While that’s good news for job seekers, there are also signs that employers are starting to cut back. New job cuts data released Thursday by Challenger, Gray & Christmas revealed that US employers announced 32,517 layoffs in June, a 58.8% increase from the same month last year, and the highest monthly total since February 2021. Total job cuts through the first six months of the year, however, are down 37% from the first half of last year and are at their lowest levels since record taking began in 1993.
Separately on Thursday, the BLS reported that initial jobless claims for the week ending July 2 totaled 235,000, an increase of 4,000 from the prior week’s reading and the highest level since mid-January.
The US labor market is clearly not in a recession. However, unemployment can be a lagging indicator. In recent weeks, major companies in the tech and real estate industries have announced layoffs (among them, Netflix, Tesla and Redfin) or have signaled that they will be pulling back on hiring plans (such as Meta, Twitter and Apple).
The details in Friday’s jobs data could help economists, policymakers and business leaders glean whether this recent spate of layoff announcements and hiring freezes are merely industry-centric corrections after years of untamed growth, company-specific one-offs, or signs of broader weakness.
Historically high inflation has pushed the Federal Reserve to embark on a campaign of interest rate hikes to cool the economy, but those efforts don’t come without costs: As companies tighten their belts, it typically results in job cuts.
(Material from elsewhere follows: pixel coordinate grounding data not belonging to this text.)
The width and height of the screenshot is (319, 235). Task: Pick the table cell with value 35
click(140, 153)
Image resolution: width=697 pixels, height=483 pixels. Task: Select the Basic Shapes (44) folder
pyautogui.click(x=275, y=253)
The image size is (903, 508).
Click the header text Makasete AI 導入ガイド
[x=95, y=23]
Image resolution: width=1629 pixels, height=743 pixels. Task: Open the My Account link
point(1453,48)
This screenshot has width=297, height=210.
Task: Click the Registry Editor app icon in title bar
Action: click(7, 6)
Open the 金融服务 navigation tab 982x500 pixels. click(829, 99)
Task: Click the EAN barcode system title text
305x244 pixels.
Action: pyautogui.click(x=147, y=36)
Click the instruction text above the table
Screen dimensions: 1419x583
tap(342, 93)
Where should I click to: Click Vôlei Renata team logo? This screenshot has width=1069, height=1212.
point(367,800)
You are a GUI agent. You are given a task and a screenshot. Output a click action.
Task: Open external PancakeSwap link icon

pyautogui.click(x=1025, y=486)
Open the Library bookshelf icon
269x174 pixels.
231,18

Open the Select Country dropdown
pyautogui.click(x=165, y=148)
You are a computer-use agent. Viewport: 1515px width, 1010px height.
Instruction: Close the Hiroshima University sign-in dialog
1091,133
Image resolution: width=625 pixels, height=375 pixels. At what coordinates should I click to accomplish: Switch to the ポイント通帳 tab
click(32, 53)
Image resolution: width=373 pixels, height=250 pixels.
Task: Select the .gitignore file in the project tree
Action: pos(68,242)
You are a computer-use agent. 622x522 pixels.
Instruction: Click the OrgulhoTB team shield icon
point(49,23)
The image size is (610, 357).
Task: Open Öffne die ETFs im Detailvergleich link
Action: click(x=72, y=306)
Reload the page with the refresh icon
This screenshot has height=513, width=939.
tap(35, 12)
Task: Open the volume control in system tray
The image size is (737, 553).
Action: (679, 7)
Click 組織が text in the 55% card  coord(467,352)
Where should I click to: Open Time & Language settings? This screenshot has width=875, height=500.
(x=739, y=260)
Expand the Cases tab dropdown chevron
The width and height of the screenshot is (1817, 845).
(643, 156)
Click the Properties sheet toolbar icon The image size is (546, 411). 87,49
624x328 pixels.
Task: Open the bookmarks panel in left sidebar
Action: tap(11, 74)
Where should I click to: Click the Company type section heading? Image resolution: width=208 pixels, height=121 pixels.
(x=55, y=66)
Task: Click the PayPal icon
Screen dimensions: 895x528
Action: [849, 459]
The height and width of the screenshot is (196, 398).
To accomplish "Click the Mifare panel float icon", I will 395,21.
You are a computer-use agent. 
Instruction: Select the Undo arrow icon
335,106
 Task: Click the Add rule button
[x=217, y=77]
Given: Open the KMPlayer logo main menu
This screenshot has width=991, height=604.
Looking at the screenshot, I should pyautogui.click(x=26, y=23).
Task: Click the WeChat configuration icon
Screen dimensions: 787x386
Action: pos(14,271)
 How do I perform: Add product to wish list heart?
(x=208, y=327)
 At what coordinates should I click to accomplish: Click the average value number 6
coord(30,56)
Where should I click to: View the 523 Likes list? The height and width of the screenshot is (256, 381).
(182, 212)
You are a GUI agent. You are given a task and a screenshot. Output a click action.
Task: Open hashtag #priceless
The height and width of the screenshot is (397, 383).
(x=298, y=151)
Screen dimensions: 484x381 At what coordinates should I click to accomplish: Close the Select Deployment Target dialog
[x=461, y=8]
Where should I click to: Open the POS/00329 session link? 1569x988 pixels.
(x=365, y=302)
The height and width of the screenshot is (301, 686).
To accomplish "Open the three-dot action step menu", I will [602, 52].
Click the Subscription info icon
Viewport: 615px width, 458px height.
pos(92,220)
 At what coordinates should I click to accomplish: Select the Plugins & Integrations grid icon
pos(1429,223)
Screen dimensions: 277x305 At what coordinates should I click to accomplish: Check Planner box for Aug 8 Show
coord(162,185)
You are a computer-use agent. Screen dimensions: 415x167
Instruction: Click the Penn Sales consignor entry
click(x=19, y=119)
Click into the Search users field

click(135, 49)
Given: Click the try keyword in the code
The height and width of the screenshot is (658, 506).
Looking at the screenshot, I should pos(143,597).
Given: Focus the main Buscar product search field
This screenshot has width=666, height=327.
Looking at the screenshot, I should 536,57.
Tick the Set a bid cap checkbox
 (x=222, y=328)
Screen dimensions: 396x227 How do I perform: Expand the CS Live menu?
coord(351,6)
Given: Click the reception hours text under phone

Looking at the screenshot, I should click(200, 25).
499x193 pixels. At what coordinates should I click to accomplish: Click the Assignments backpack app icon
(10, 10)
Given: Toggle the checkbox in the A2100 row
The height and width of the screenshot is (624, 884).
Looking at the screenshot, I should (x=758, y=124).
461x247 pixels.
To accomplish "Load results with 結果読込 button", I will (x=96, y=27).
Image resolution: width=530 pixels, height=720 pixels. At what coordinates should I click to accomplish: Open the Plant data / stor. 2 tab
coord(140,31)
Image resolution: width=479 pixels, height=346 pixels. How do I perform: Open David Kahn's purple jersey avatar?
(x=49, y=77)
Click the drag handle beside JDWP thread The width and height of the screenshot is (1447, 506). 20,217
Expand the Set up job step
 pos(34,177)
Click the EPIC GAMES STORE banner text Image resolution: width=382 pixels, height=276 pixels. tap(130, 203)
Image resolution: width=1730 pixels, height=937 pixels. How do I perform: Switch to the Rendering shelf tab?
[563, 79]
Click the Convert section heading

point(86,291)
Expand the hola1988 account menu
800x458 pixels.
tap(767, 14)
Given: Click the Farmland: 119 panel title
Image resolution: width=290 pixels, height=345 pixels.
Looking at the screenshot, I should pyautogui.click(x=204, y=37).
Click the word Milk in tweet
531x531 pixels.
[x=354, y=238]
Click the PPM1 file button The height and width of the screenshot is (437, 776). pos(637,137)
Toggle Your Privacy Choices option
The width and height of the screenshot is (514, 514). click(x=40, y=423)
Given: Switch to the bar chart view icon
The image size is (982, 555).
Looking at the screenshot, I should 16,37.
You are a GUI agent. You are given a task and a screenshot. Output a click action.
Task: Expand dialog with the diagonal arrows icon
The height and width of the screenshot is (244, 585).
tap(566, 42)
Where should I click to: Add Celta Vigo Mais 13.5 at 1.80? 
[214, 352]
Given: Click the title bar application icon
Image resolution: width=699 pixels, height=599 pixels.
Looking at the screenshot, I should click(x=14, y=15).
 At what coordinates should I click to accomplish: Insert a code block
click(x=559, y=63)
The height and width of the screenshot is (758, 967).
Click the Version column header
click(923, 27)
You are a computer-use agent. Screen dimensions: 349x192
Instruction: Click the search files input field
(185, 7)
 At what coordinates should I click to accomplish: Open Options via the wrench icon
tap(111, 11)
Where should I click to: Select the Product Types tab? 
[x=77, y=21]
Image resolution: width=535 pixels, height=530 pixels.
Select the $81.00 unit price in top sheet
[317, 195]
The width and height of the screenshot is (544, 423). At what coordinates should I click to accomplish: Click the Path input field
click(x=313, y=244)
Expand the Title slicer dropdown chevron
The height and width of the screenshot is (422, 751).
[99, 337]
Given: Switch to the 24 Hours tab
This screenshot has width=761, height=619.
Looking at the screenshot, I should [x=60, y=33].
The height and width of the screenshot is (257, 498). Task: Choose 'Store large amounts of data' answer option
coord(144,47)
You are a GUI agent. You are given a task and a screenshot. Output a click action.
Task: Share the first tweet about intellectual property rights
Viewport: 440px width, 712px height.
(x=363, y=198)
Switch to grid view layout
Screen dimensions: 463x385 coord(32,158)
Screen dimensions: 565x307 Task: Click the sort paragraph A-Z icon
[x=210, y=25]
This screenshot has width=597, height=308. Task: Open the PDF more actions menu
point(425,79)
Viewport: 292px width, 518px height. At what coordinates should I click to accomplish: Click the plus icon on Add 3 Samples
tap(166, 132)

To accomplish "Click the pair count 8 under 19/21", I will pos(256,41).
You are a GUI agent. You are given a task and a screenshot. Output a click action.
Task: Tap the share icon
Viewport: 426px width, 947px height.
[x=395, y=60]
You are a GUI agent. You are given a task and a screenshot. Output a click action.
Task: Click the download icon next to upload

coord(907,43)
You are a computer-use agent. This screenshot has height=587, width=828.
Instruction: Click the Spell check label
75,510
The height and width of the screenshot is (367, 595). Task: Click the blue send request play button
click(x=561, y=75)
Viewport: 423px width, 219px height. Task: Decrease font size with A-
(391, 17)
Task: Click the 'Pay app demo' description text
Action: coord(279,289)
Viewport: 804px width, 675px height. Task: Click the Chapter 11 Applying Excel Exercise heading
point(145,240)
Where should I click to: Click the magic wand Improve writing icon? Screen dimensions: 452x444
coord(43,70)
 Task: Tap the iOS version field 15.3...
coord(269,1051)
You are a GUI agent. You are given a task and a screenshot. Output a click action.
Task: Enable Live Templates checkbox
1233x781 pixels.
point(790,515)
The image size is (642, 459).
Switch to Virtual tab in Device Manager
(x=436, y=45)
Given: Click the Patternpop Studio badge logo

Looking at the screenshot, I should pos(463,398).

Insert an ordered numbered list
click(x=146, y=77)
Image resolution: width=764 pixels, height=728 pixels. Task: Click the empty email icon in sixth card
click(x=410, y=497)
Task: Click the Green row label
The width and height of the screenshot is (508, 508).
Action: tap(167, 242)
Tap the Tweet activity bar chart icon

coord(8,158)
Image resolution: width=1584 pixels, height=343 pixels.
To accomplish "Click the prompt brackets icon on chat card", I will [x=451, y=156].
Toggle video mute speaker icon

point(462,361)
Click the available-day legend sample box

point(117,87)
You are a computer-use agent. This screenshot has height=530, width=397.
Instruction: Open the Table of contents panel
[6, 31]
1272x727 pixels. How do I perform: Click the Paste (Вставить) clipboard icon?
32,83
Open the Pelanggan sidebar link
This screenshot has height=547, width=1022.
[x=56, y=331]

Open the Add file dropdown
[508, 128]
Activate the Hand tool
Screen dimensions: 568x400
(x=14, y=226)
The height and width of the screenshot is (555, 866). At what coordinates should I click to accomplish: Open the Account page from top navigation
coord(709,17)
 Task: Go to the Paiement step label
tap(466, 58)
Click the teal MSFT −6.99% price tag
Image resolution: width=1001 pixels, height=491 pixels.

Fed Chairman Jerome Powell has said he is aware that rate hikes could lead to “pain” in the labor market but has also expressed hope that, if successful, the policymaking actions could allow the economy to continue growing while reining in inflation. The latest Fed projections have the unemployment rate ticking up to 4.1% in 2024.
“We are already seeing some companies start to pull back on hiring, whether through hiring freezes or just quite simply acting slower to fill their existing job openings,” said Daniel Zhao, senior economist for Glassdoor. “This is the first step that companies take when they expect the economy to slow down. Invariably, if there is a recession, there are likely going to be layoffs as a result, but the hope is that if the recession is mild, layoffs will be contained, and any increase in unemployment will be smaller as a result.”
More broadly, the US labor market is still in a period marked by an incredibly high demand for workers, said Layla O’Kane, senior economist for labor market data firm Lightcast.
“We’re seeing very high openings and very low separations,” she said, referencing the latest JOLTS data. “Right now, companies are still looking for a ton of workers and trying to fill those positions. I would be surprised if the labor market shifts into a rough market for workers any time soon.”
CNN’s Nicole Goodkind contributed to this report.